**Work required:**
Lines outside the range are not wanted. Give again exactly the lines between the line holding "You are a computer-use agent. 1008x1108" and the line holding "Task: Open the General tab", inclusive, from the listing below.

**Records for the task:**
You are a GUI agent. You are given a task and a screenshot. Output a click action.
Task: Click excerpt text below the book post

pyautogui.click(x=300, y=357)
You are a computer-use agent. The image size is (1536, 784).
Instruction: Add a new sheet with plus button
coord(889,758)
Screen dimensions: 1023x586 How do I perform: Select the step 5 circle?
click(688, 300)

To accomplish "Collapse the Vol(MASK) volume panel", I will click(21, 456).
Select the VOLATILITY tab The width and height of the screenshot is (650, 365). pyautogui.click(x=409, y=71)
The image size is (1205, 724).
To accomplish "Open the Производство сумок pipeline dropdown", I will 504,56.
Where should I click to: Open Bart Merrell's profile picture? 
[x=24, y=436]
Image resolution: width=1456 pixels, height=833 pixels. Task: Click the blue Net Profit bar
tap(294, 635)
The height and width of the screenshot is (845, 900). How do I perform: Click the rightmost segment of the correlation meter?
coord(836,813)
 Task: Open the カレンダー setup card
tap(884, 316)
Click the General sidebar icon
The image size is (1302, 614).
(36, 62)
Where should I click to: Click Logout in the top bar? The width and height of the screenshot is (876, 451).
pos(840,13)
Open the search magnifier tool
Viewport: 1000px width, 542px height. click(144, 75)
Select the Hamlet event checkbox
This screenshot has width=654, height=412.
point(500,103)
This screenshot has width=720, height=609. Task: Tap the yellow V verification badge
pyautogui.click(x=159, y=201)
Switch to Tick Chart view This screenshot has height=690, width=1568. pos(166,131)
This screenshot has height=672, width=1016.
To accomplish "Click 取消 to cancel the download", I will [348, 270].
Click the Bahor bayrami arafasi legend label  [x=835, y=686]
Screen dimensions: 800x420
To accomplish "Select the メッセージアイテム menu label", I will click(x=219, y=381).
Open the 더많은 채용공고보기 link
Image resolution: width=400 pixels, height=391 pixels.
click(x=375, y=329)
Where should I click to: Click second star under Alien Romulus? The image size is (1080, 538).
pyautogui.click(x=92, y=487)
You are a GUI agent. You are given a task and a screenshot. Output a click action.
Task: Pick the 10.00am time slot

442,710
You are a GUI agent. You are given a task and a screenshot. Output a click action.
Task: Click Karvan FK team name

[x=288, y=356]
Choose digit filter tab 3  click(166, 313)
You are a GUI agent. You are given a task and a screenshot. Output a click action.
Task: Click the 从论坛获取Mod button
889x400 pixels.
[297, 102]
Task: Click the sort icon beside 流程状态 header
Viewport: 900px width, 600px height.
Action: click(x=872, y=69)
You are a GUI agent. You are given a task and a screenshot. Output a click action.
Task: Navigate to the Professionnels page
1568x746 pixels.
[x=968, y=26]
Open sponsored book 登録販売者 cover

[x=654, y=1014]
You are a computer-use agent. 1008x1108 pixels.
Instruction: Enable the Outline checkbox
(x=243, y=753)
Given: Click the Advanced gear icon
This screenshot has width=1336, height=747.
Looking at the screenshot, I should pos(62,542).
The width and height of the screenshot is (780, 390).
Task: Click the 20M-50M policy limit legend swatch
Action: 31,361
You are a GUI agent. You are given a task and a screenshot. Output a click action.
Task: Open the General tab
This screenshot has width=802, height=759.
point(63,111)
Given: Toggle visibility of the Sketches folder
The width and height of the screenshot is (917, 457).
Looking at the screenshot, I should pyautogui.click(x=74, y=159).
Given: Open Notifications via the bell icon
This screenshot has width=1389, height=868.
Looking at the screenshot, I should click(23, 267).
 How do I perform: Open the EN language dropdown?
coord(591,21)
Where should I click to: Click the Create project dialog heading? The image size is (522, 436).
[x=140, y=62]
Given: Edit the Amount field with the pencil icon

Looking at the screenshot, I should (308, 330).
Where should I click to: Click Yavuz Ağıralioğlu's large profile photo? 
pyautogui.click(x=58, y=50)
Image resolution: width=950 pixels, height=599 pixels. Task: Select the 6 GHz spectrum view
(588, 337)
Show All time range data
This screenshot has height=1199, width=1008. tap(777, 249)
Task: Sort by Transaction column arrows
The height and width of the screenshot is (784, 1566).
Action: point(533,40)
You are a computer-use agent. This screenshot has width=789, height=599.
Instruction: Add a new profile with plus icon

**Solution to the exercise:**
You are a computer-use agent. 1008x1108 pixels.
Instruction: Enable the Outline checkbox
(x=243, y=753)
Given: Click the Advanced gear icon
This screenshot has width=1336, height=747.
Looking at the screenshot, I should pos(62,542).
The width and height of the screenshot is (780, 390).
Task: Click the 20M-50M policy limit legend swatch
Action: 31,361
You are a GUI agent. You are given a task and a screenshot. Output a click action.
Task: Open the General tab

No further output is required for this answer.